Unfortunately, it is now believed that less than a third of all Catholics actually believe that what happens here at every Mass is what really makes Christ present to us and us. I suspect the number is lower.

I also imagine that most of us here believe that the Eucharist we receive is the body and blood of Christ, even if our minds sometimes fail to understand it.

The question is: how do we invite others to know this love we have found in Him … even if we sometimes wrestle and question it?

And the only answer I keep coming back to: SHOW ON, BECAUSE HE IS HERE.

Even in the doubt and the bustle of life … even when the prayer seems dry and far from God … especially when the temptations grow strong and sin weighs on you:


I say it from experience … because I thought it was true and I would give my life for that belief.

Do you remember me, a scared, wretched teenager? The one who lived the lyrics of ‘Rainy Days and Mondays’: “Walking around, some kind of lonely clown?”

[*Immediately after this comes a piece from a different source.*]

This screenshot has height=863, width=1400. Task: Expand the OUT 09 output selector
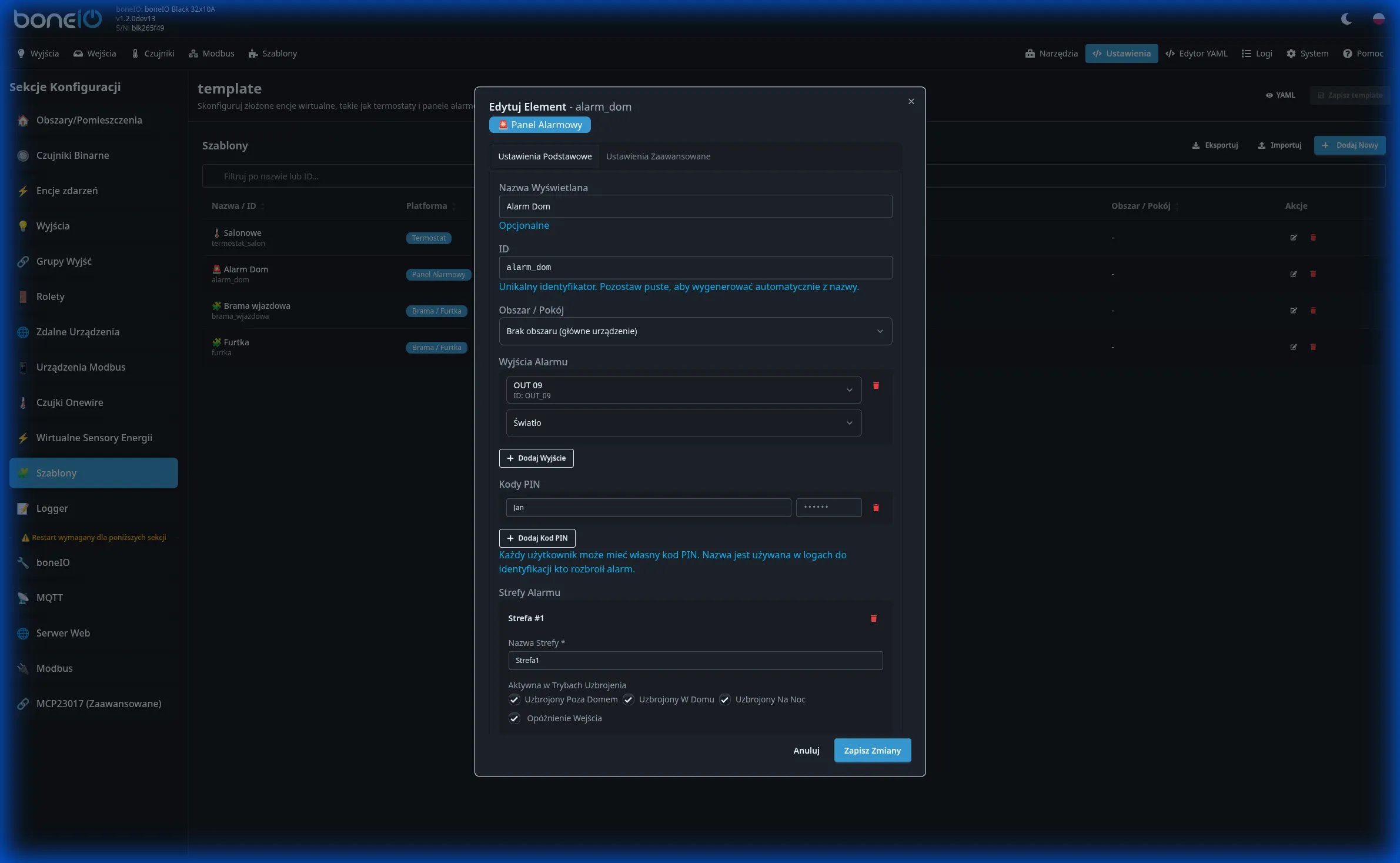pyautogui.click(x=683, y=390)
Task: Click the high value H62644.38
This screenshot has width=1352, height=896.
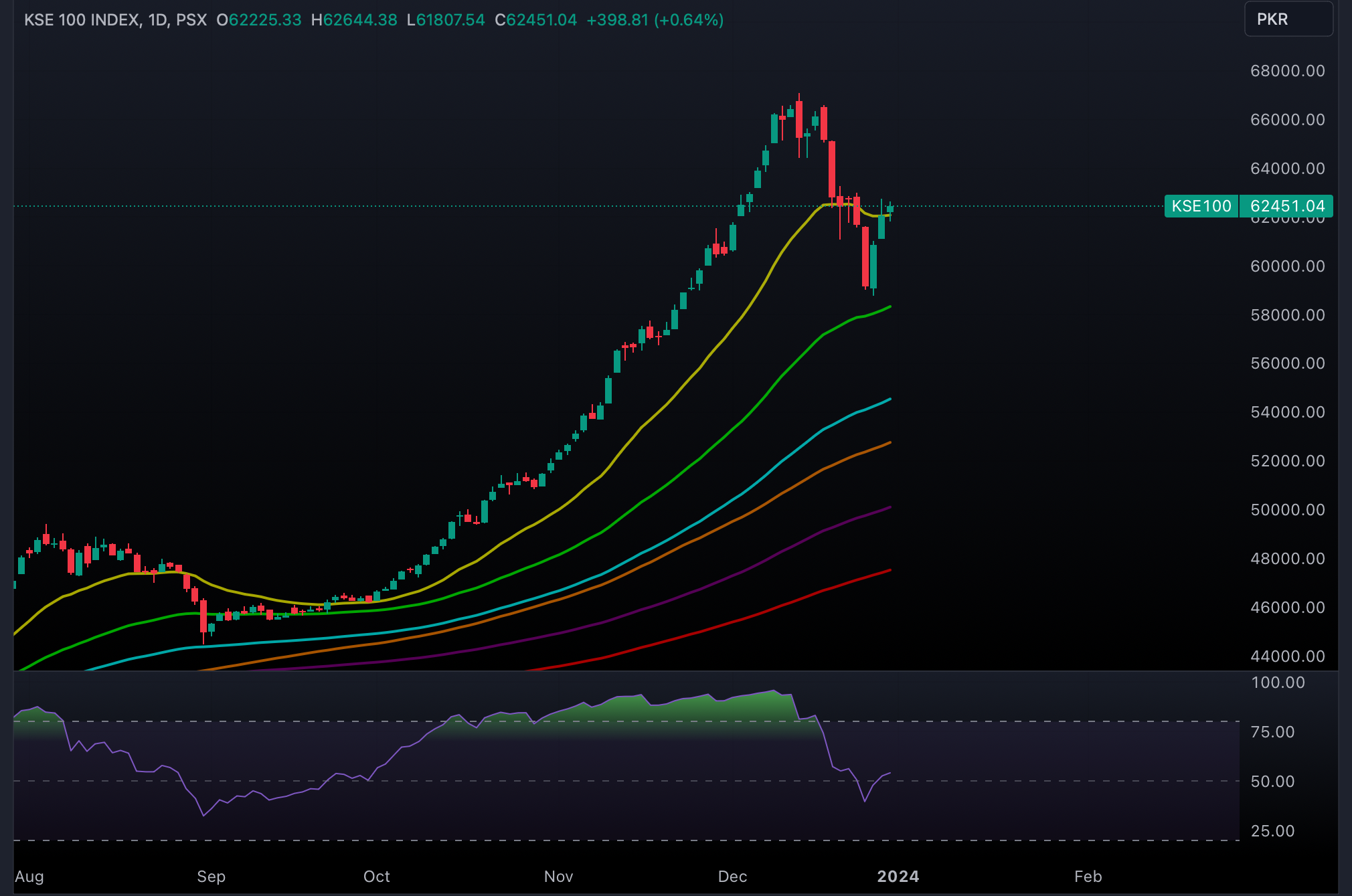Action: coord(355,20)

Well, there was one other verse to that hit that spoke to my heart – still, thirty years later: “Funny, but it seems like the only thing to do is run and find the one who loves me . “

I stand before you today as someone who tells you the following: I have found here in the Eucharist everything I have been looking for and what my heart has longed for: the body and blood of our Lord, Jesus Christ.

You want love and peace and justice? Run to him and you fill these things in him alone.

Do you want healing and hope? Run to him.

Do you want someone to listen to you in your disappointments and misery? Keep walking to him.

Every time you come here – to receive him at mass and pray before his presence – he closes the distance between heartbreak and fulfillment, between brokenness and holiness.

Peter best said it immediately after this passage of John’s gospel that was being preached. As soon as almost everyone leaves the Lord, he turns to his closest disciples and asks: “Do you want to leave me too?”

And Peter’s answer: “Lord, who are we going to?”

Who else are we going to?

Take it from a once miserable self and an old, easy-to-hear song from the ’70s by Karen Carpenter: “Run and find the one who loves you.”

Everything that our heart longs for and that our life cries for can be found here in this Most Holy Sacrament of the Altar.